Directive a —
Render the saved entries from their start through the line holding "The image size is (1322, 759).", inclusive, as a Markdown table with columns n and Line, numbering each nonblank line.

Supplied passage —
Realistic expectations of disambiguation techniques
Techniques for author disambiguation are based on the assumption that the source data—whilst not providing a unique identifier for every author—at least maintain a correct spelling of the last and first name. This assumption has been proven to be naïve in almost all data repositories, as there are multiple avenues for error to creep in. However, to correctly assign a whole corpus of works to one person, using all misspelled variants of a person’s name would dramatically increase the effort required to minimally increase the recall of that particular authors work. Furthermore, databases such as the Web of Science mobilize authors to correct meta-data, for example for misspelled authors’ names. As authors have a vested interest in correctly spelled names, one may expect this type of mistakes to be increasingly solved.1 As a result of this, we have chosen to discard any variants in the spelling of the last name, and will rely on one spelling of the name.
In the testing and implementation phases of this project we have used data related to heterogeneous catalysis collected by a project team within the PRIME ERA Dynamics project. The dataset is a collection of 4,979 articles, letters, notes and reviews featuring 5,616 authors. The records were retrieved from Thomson Reuter’s Web of Science (WoS) and parsed using SAINT (Somers et al. 2009).Through manual cleaning and checking, each publication was assigned to the correct author. Each record is considered unique, and is based on a combination of the article and author IDs assigned during the parsing process. There are 3,872 different last names and of these there are 2,014 last names which have more than one publication. There are 4,403 author last name and first initial variants, with 208 instances in which more than one author has the same last name and first initial and 366 authors who share their last name only with one or more other authors. We have focused our efforts on the instances in which there are more than one author with the same last name.

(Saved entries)

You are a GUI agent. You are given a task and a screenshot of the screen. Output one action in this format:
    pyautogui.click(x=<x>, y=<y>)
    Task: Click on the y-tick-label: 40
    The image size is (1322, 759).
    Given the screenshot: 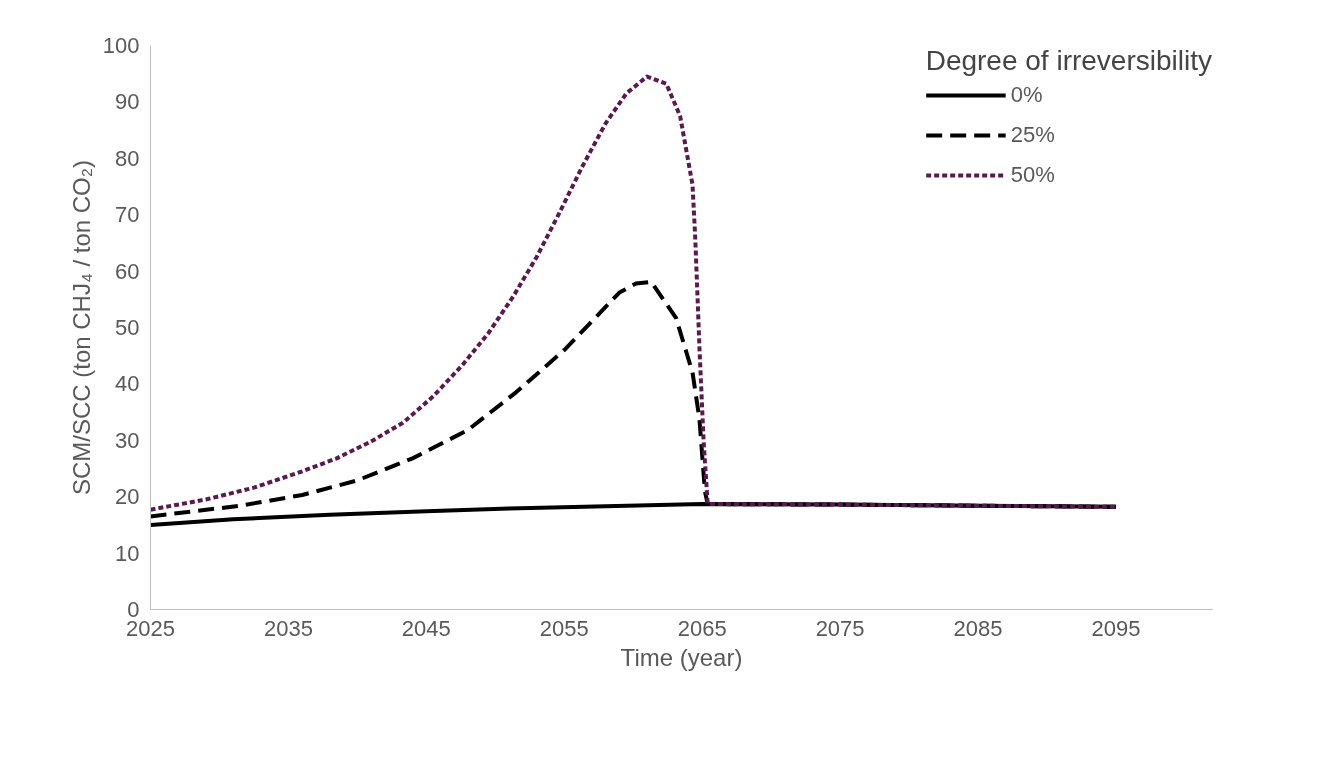 What is the action you would take?
    pyautogui.click(x=128, y=384)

Directive b —
List the types of publication that the dataset described in the passage on disambiguation techniques is said to contain.

Answer box a —
| n | Line |
|---|---|
| 1 | You are a GUI agent. You are given a task and a screenshot of the screen. Output one action in this format: |
| 2 |     pyautogui.click(x=<x>, y=<y>) |
| 3 |     Task: Click on the y-tick-label: 40 |
| 4 |     The image size is (1322, 759). |

Answer box b —
- articles
- letters
- notes
- reviews